Fit bei der Arbeit

Am Arbeitsplatz gesund zu bleiben ist eine Herausforderung für immer mehr Menschen. Weil Belegschaften perspektivisch älter und nicht jünger werden, darf niemand früh alt aussehen. Auf die Fitness kommt es an. Das ist leichter gesagt als getan.

Die galoppierende Vergreisung der Gesellschaft lässt dem gemeinen Büromenschen keine Wahl: Wohl oder übel muss er möglichst lange durchhalten. Wie früher mit 56 oder 57 den lieben Gott einen guten Mann sein zu lassen, kann sich künftig niemand mehr erlauben. Freilich gibt es eine Menge zu beachten, um den überall lauernden Gesundheitsgefahren ein Schnippchen zu schlagen. Zuerst muss der kleine Schweinehund besiegt werden: Hier lugt ein Kollege durch die falsche Brille, den anderen quält der Büromief. Statt den Optiker um Rat zu fragen oder ab und an mal kräftig durchzulüften, sitzt man lieber stundenlang auf dem Hosenboden und martert den Leib mit Kaffee und Kalorienbomben.

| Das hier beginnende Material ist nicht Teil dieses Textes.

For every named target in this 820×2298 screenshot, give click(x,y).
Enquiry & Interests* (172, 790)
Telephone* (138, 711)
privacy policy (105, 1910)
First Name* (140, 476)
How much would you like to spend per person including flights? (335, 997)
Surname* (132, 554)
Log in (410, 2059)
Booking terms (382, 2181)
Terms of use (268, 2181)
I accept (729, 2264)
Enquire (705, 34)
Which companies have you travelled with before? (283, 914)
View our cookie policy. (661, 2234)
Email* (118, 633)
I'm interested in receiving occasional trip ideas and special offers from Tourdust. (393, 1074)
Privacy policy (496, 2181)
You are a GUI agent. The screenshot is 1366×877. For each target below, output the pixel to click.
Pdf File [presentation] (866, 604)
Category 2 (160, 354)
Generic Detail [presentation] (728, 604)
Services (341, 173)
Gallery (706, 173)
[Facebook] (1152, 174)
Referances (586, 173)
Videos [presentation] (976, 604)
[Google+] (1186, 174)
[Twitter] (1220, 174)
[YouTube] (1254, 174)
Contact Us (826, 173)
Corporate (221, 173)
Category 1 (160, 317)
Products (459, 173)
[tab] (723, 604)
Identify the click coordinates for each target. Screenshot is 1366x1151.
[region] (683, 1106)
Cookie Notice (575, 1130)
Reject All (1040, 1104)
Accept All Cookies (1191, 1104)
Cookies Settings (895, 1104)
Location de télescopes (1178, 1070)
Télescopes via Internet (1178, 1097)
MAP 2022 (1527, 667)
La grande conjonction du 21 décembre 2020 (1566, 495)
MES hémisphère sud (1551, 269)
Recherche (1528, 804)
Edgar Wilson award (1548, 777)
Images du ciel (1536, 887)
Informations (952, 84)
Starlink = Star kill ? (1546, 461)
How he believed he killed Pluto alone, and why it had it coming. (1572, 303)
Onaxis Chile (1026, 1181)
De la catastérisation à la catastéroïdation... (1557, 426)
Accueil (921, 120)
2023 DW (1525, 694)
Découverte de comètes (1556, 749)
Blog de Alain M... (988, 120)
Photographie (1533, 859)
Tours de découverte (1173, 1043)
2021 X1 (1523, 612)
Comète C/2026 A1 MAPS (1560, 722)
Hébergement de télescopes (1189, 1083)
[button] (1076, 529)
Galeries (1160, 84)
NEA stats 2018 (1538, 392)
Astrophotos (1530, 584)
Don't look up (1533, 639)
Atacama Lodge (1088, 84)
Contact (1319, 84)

An der digitalen Nabelschnur
Wer derlei Bequemlichkeit bereits im Griff hat, ist dem Durchschnitts-Bürohengst gewiss um einiges voraus. Doch damit ist längst nicht das Ende der Fahnenstange erreicht. Seit Computer ihren Siegeszug in den Büros antraten, sind auch neue Gesundheitsrisiken aufgetaucht. Trockene Augen, Rückenbeschwerden und der "Mausarm" legen dafür beredt Zeugnis ab. Ergonomie lautet das Stichwort: Wer überwiegend an der digitalen Nabelschnur hängt, sitzt oft in der falschen Position und hat seine Gliedmaßen nicht im Griff.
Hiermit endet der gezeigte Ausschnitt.